„Ideale der russischen Welt fördern“: Putin billigt Doktrin über humanitäre Politik im Ausland

© SNA / Alexej Nikolski / Zugriff auf das MedienarchivRusslands Präsident Wladimir Putin hält eine Ansprache an die Bürger Russlands und an die Landsleute im Ausland. Moskau, 21. Februar 2022
Russlands Präsident Wladimir Putin hält eine Ansprache an die Bürger Russlands und an die Landsleute im Ausland. Moskau, 21. Februar 2022 - SNA, 1920, 06.09.2022
Der russische Präsident Wladimir Putin hat das Konzept der humanitären Außenpolitik genehmigt, das auf der Idee des „Russki Mir“ (dt.: „Russische Welt“) basiert. Der entsprechende Erlass wurde auf der offiziellen Website für Rechtsinformationen veröffentlicht.

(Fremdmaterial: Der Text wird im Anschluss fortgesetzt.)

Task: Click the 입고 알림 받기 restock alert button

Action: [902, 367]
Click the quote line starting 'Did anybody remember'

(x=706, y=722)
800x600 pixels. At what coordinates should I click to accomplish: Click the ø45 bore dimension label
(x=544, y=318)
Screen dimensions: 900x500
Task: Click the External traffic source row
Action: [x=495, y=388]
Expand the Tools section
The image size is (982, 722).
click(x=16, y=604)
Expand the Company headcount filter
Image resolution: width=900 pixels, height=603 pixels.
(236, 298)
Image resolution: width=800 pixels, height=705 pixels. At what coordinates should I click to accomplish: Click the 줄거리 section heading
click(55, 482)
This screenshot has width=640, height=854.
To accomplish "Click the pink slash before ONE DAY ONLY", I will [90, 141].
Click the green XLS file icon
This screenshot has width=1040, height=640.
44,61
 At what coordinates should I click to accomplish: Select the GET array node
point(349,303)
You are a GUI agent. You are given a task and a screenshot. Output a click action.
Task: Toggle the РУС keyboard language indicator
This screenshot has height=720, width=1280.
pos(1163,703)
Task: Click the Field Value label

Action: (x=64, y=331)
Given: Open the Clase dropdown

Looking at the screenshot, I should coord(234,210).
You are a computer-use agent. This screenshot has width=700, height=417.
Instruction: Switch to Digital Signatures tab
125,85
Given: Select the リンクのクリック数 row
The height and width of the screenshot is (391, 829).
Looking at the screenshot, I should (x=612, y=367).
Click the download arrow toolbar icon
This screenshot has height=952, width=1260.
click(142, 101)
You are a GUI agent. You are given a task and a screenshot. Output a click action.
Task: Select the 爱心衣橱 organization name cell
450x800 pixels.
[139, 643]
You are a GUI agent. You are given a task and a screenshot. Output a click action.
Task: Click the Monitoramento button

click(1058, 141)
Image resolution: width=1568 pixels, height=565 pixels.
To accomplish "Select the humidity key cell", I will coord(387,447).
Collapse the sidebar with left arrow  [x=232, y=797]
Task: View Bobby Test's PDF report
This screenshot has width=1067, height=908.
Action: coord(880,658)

Es werde heute zunehmend versucht, die Bedeutung der russischen Kultur herunterzuspielen, den „Russki Mir“ zu diskreditieren und ihre Traditionen durch Pseudowerte zu ersetzen, so die Botschaft der neuen Doktrin auf 30 Seiten.
Die Schlüsselaufgabe des Konzepts besteht darin, „eine Vorstellung von Russland als einem Staat zu entwickeln, der seine reiche Geschichte und sein kulturelles Erbe sowie seine traditionellen spirituellen und moralischen Werte sorgfältig bewahrt“. Russland solle „die Traditionen und Ideale der russischen Welt schützen, bewahren und fördern“.
Die Vertiefung der Zusammenarbeit mit GUS-Staaten, Abchasien, Südossetien, mit den Volksrepubliken Donezk und Lugansk sei vorrangig. Die Kooperation mit China, Indien und Japan sei von großer Bedeutung. Die westlichen Länder wurden nicht in die Liste aufgenommen.